Durante la conferenza stampa tenutasi presso l’Auditorium Parco Della Musica di Roma, Zucchero e i due registi si son dimostrati generosi nel condividere i punti fondamentali che han dato vita al progetto. Ha esordito Valentina Zanella riconoscendo innanzitutto: «Volevamo raccontare la storia di Zucchero perché conosciamo la sua musica e del resto conosciamo poco. Si espone poco sui social, e la cosa ci interessava. Abbiamo scritto un adattamento cinematografico, lo abbiamo presentato a Zucchero e abbiamo capito insieme quello che voleva venisse raccontato di se stesso. Lo abbiamo sviluppato, con le interviste a lui e i suoi amici, seguendolo in tour, e con 90 ore di archivi che ha voluto fornirci».

E ha aggiunto a seguire Giangiacomo De Stefano: «Il film racconta la sua vita e la carriera, che non sono slegate. Si racconta l'Emilia e da lì nasce la sua poetica. L'arte nasce anche dalle ferite. Capiamo cosa lo spinge a suonare in tutto il mondo: trovare casa in un palco perché non si trova mai a casa».

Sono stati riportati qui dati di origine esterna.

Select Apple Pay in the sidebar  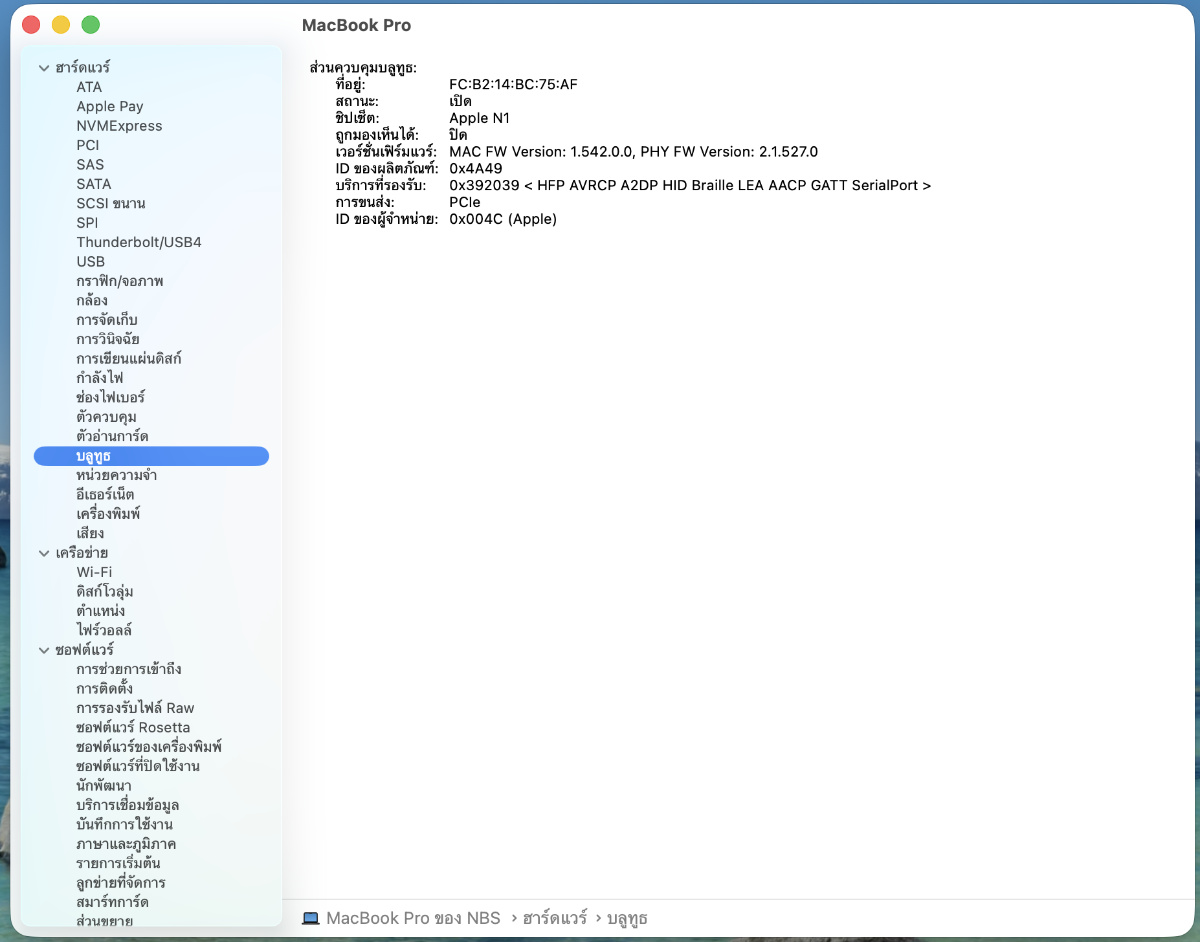110,106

Si sono accodate a questo punto le dichiarazioni del musicista, in una veste del tutto rilassata e appagata: «Un docufilm, per me era la prima volta. Non volevo che fosse celebrativo. Volevo che ci fosse una buona parte di Adelmo e non solo Zucchero. Adelmo che inizia la sua vita a Roncocesi e viene sradicato a 11 anni, e portato in Versilia dove non si è mai integrato. Questo sradicamento da mia nonna, Diamante, mi ha fatto soffrire. E ancora adesso ho la sensazione di non sentirmi mai a casa. Per questo ci sono dei pensieri malinconici, forse è per questa malinconia che sono rimasto attratto sin da ragazzino dal blues. La malinconia è molto creativa. Basta che non si trasformi in depressione. De Gregori ha colto in me il senso di una persona tribolata, della tribolazione, e infatti fa l'accostamento con le risaie e le piantagioni di cotone. Io ero uno che andava a suonare in chiesa per avere uno strumento senza pagarlo. Sono cresciuto tra sacro e profano».

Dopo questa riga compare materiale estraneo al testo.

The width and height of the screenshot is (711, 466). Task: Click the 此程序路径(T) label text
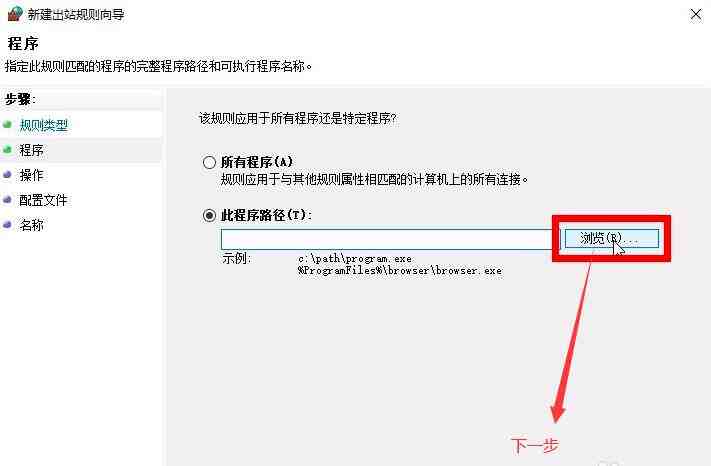point(266,215)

E proprio rispetto alla lenta cura contro depressione, Zucchero ha trovato un rimedio ricostruendo casa, in un racconto a lieto fine profondamente toccante: «Non sapevo dove andare a stare. Abitavamo a Forte dei Marmi con i figli e la mia ex moglie. Ci eravamo separati. Una sera ero in pizzeria con amici e sentivano che mi lamentavo per questo. O stai con qualcuno che ami o che te ne fai di un soffitto del Settecento? Siccome ero dilaniato tra le figlie a Forte dei Marmi e i miei a Reggio Emilia sono andato a vivere proprio a metà, a 45 minuti da Forte e un'ora e dieci da Reggio. Sono uscito dalla depressione così. Mi sono ricostruito ristrutturando la casa, stando coi contadini, andando dai rigattieri a scegliere i mobili. In un paio d'anni stavo già meglio».